Maximum Likelihood Estimation with Convex Optimization

motivation

parametric distribution estimation: suppose you have a family of densities \(p_{x}\qty(y)\), with parameter \(x\)
we take \(p_{x}\qty(y) = 0\) for invalid values of \(x\)

maximum likelihood estimation: choose \(x\) to maximize \(p_{x}\qty(y)\) given some dataset \(y\).

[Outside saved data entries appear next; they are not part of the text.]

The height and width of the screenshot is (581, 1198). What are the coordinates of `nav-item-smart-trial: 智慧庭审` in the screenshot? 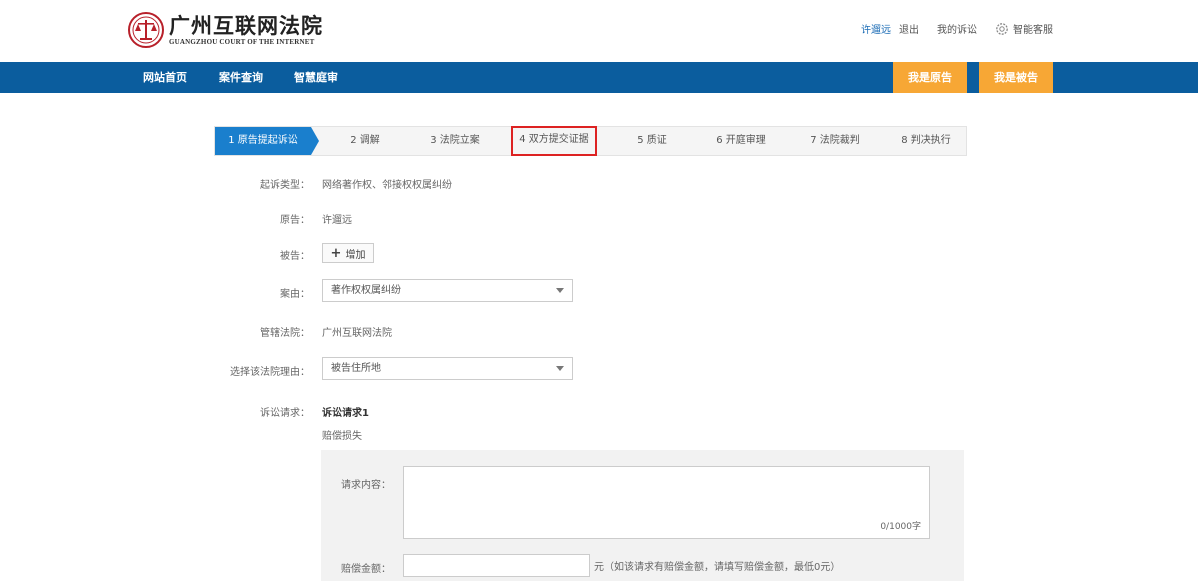 It's located at (316, 78).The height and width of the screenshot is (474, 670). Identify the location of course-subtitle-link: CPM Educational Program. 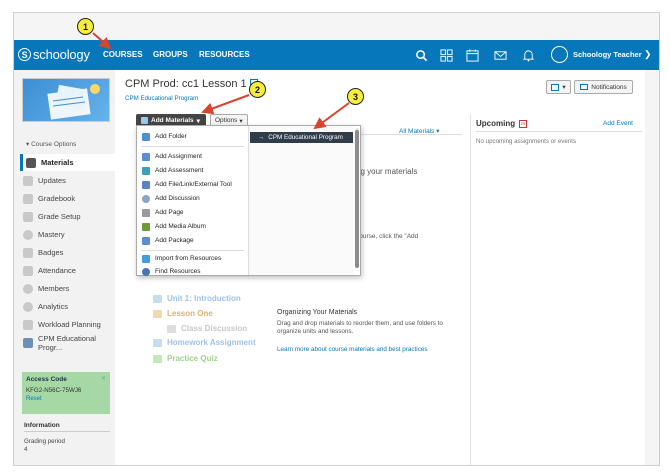
(162, 98).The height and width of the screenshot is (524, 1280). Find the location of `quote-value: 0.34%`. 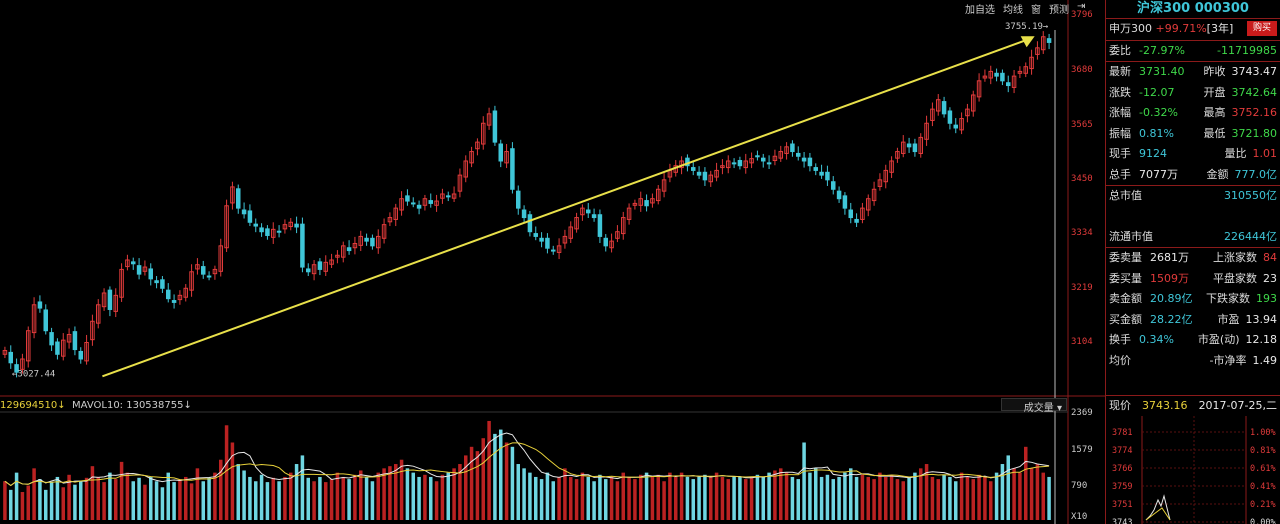

quote-value: 0.34% is located at coordinates (1156, 340).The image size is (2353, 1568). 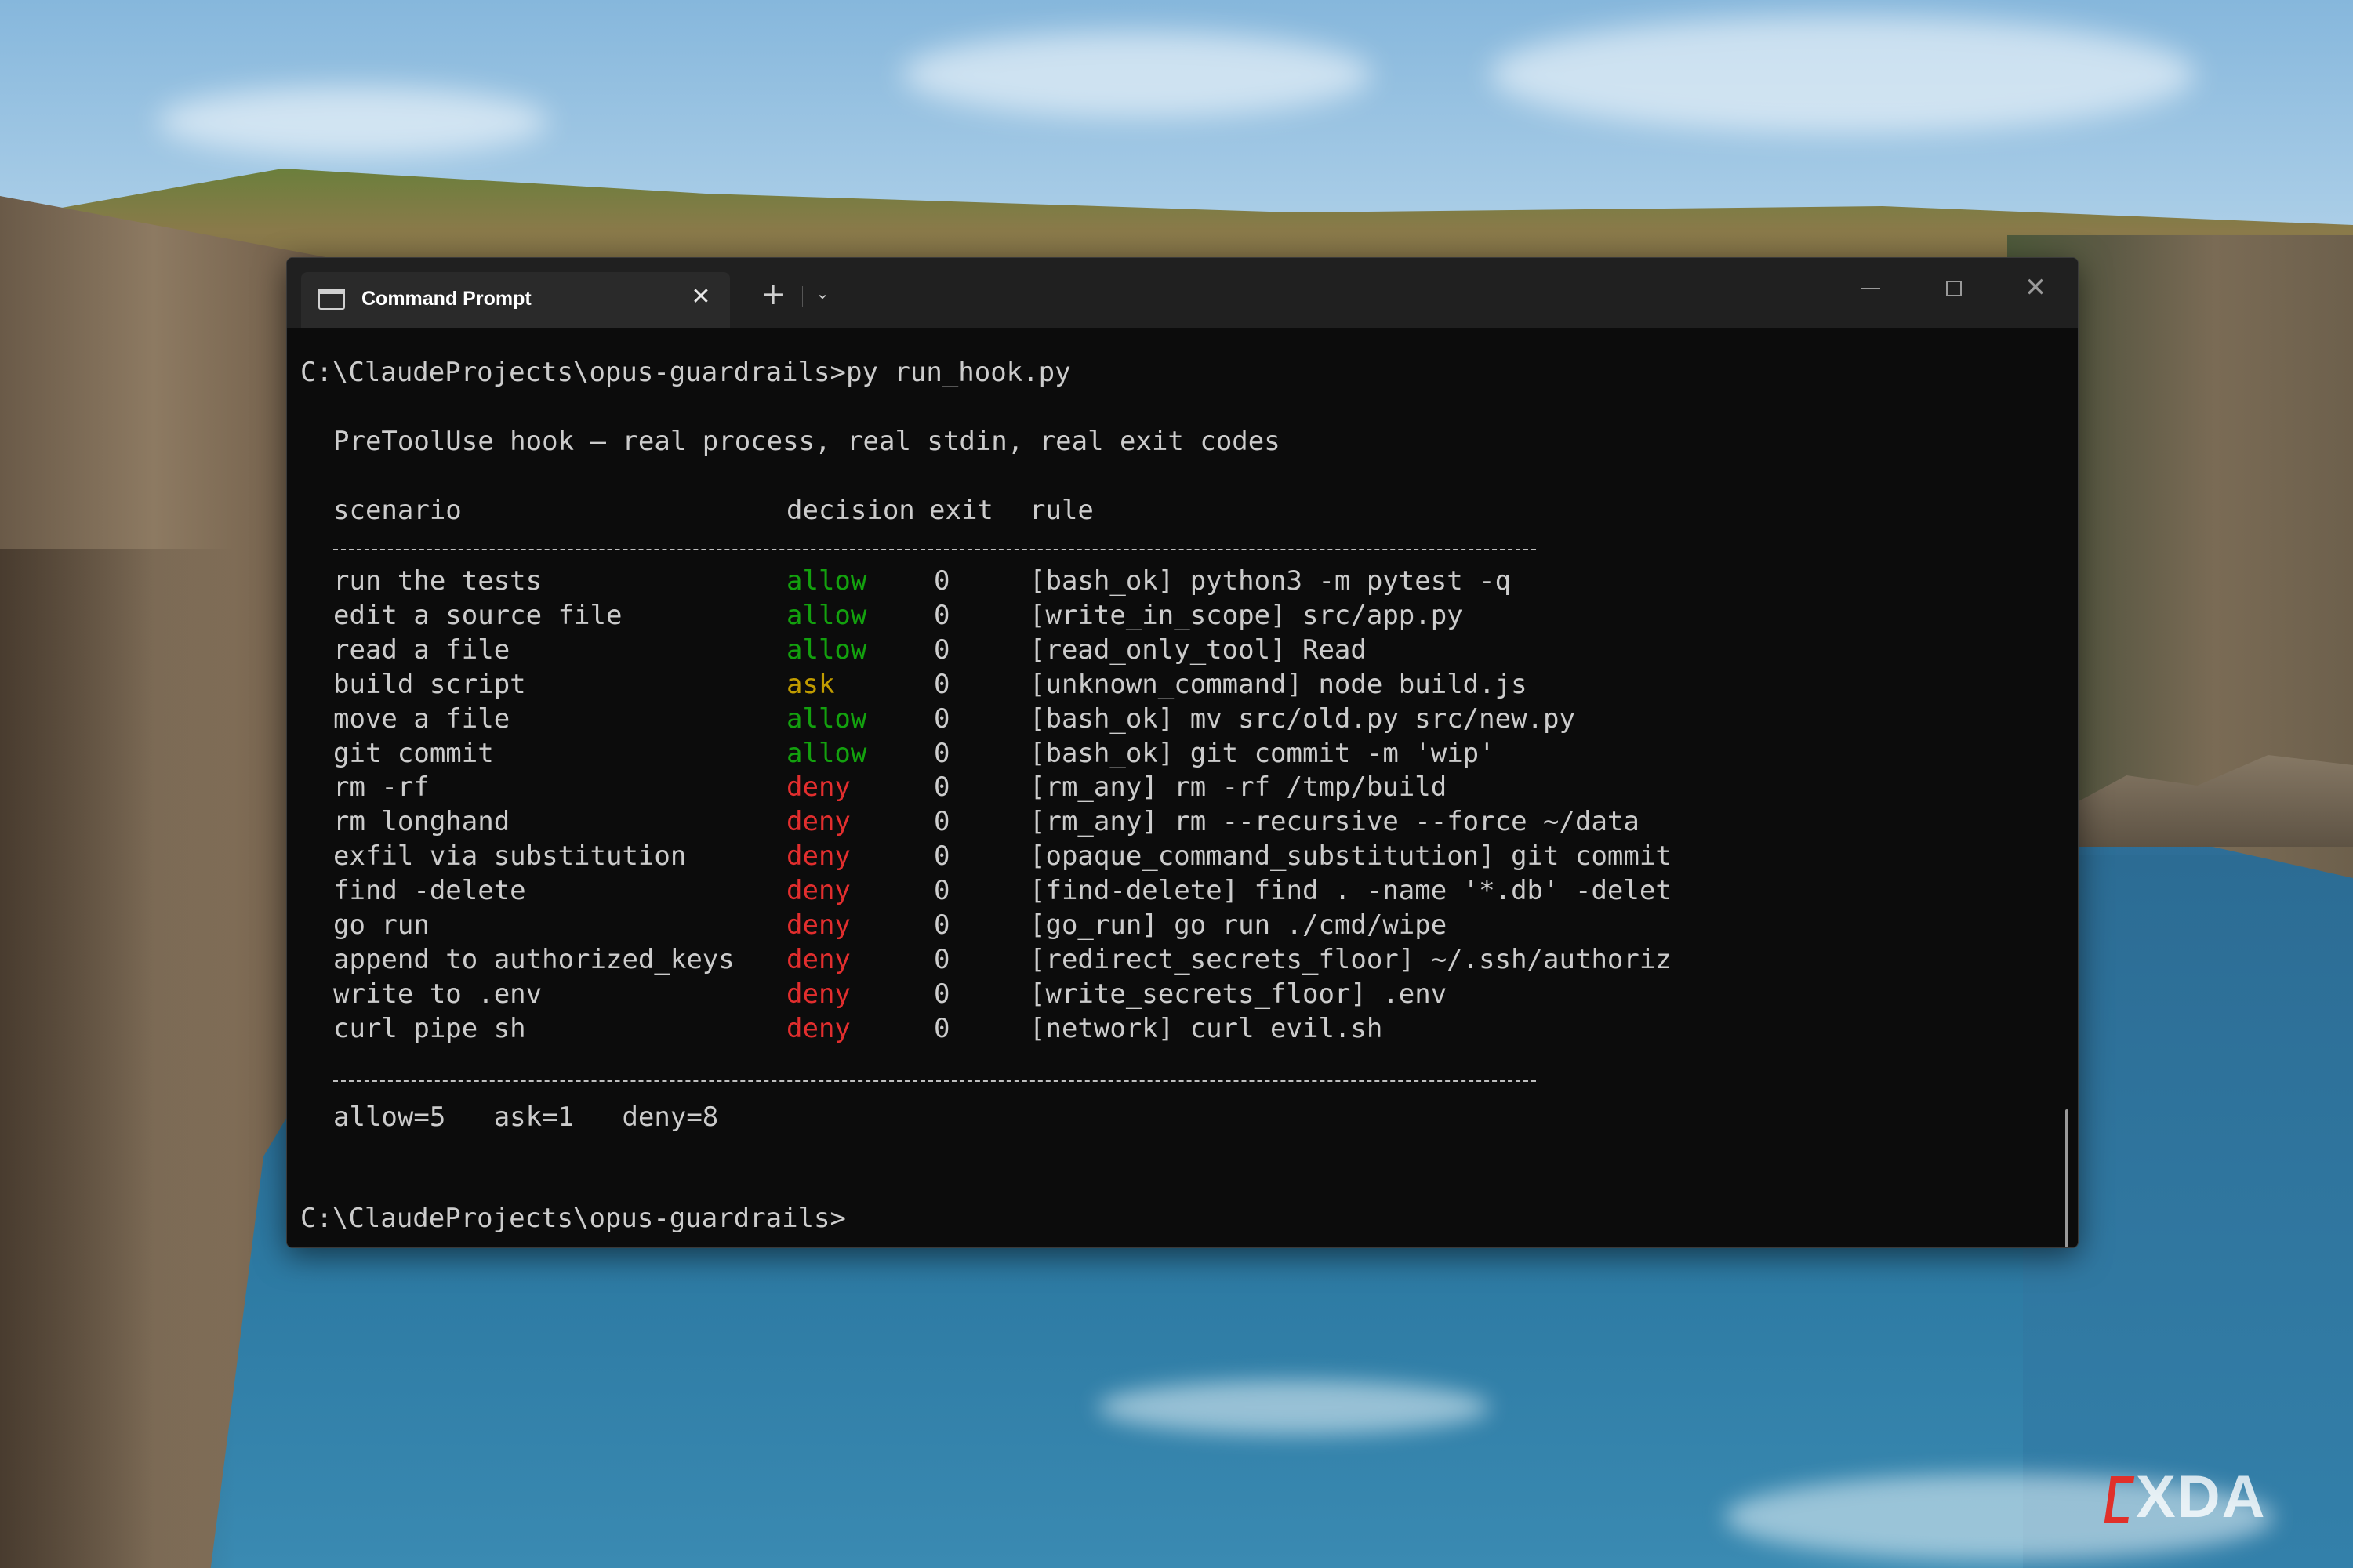 What do you see at coordinates (478, 616) in the screenshot?
I see `row-scenario: edit a source file` at bounding box center [478, 616]. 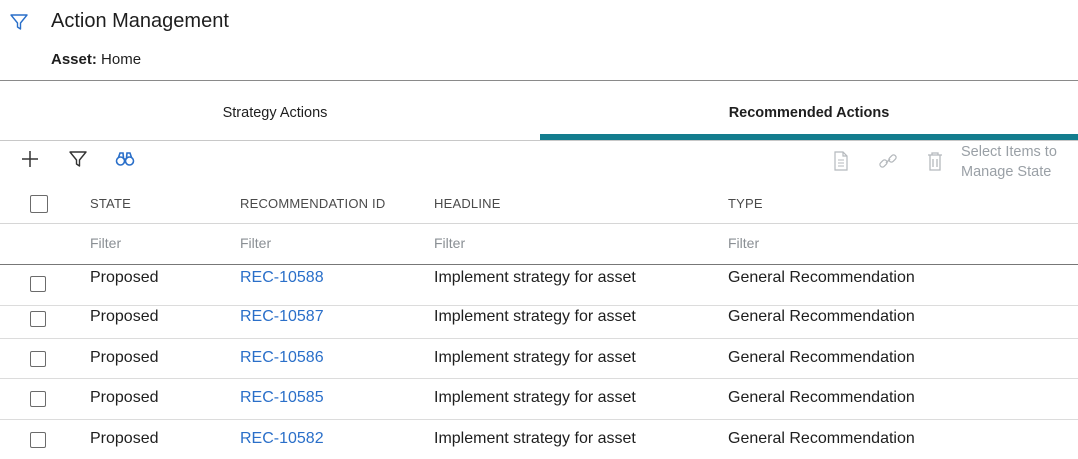 I want to click on column-header-headline: HEADLINE, so click(x=468, y=204).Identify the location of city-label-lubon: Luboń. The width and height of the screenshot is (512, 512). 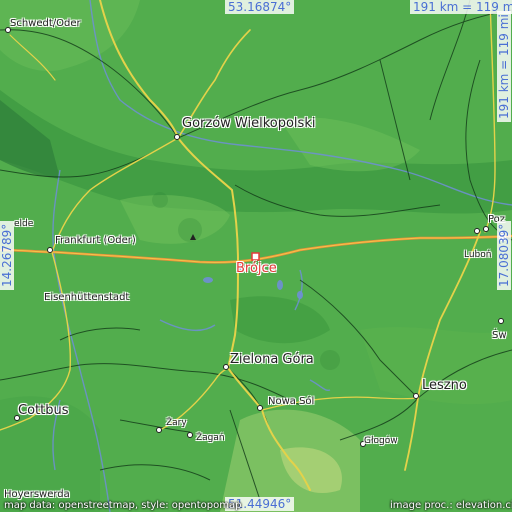
(478, 255).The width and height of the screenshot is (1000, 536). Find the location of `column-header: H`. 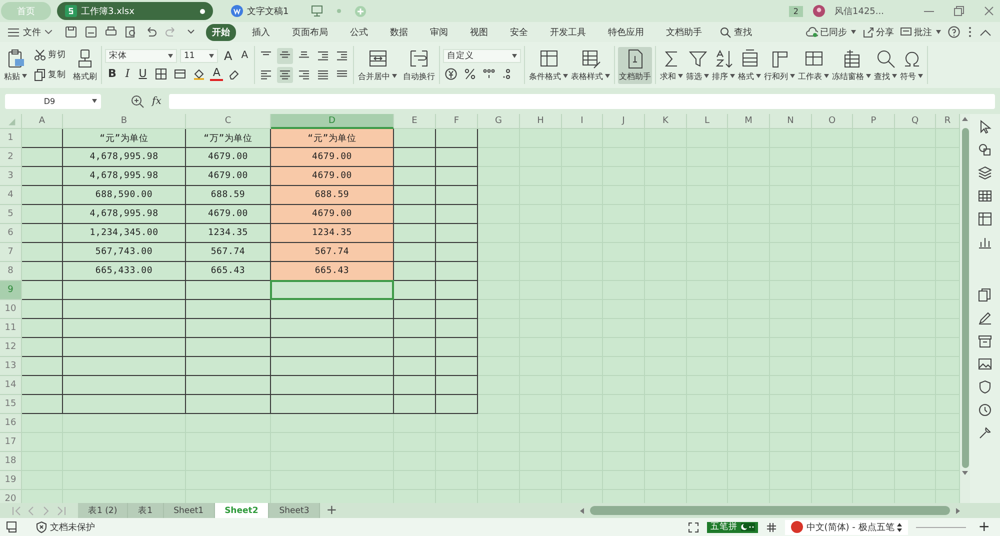

column-header: H is located at coordinates (541, 122).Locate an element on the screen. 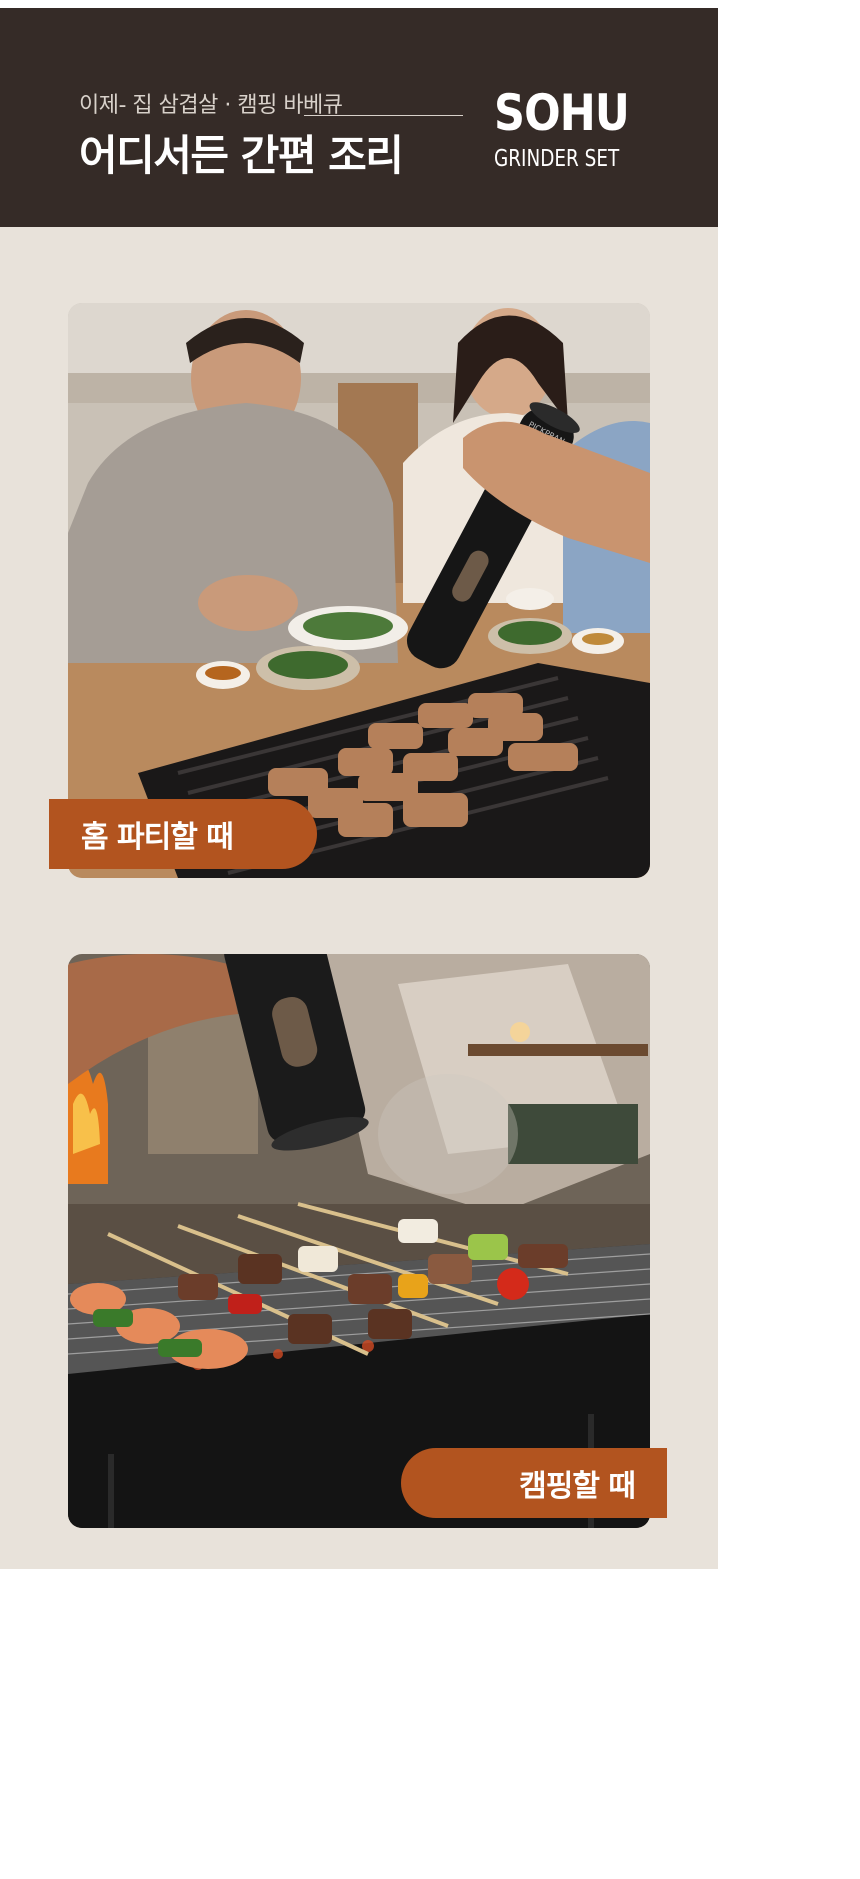  home-party-label: 홈 파티할 때 is located at coordinates (183, 834).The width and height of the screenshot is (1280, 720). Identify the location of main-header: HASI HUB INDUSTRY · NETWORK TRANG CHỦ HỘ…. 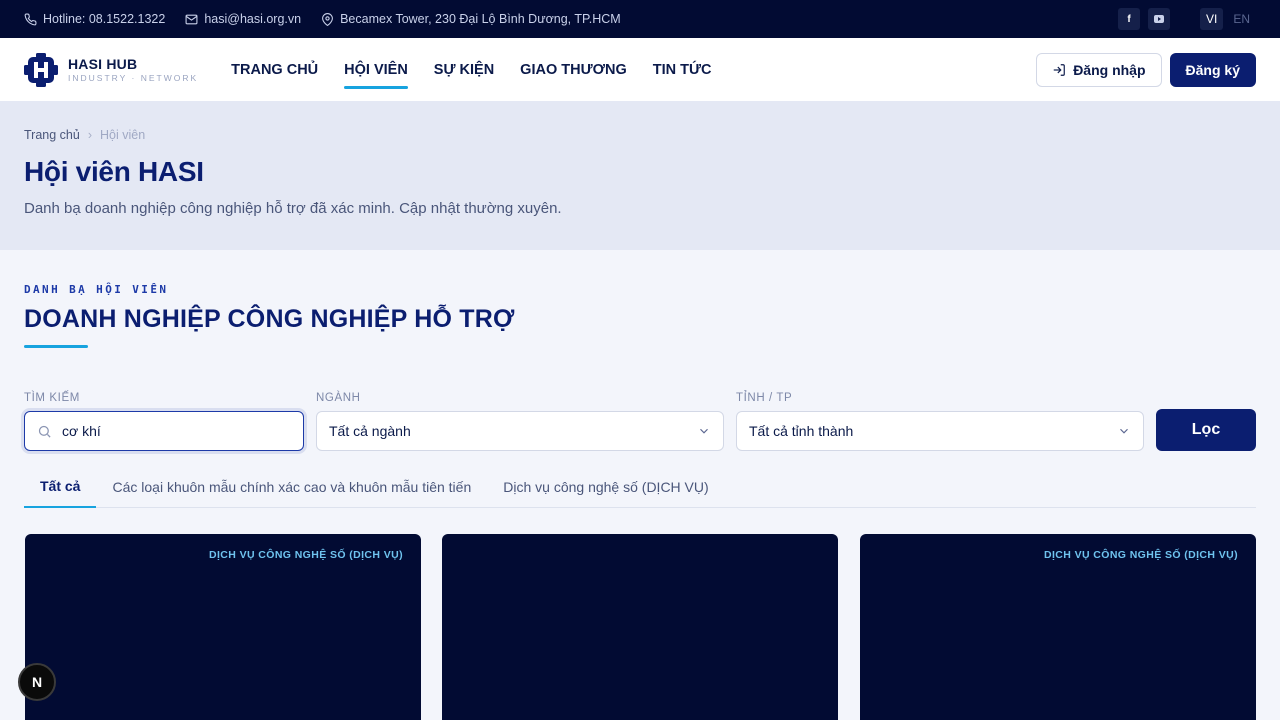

Suppose you have some kind of linear noise model:

\begin{equation} y_{i} = a_{i}^{T}x + v_{i} \end{equation}

where \(v_{i}\) is IID noise, and \(a^{T}_{i}\) is the model. We can write \(y\) probabilistically as:

\begin{equation} p_{x}\qty(y) = \prod_{i=1}^{m} p\qty(y_{i} - a_{i}^{T}x) \end{equation}

for some model \(p\) of noise \(v\). Thus the noise-aware parameter estimation is:

\begin{align} \min_{x}\quad & \sum_{i=1}^{m} \log p\qty(y_{i} - a_{i}^{T}x) \end{align}

with observed \(y\) and model \(a\).

Random variables \(y \in \qty {0,1}\) with distribution:

\begin{equation} p = \frac{\exp \qty(a^{T}u + b)}{1 + \exp \qty(a^{T}u + b)} \end{equation}

The maximization of this is also a concave problem.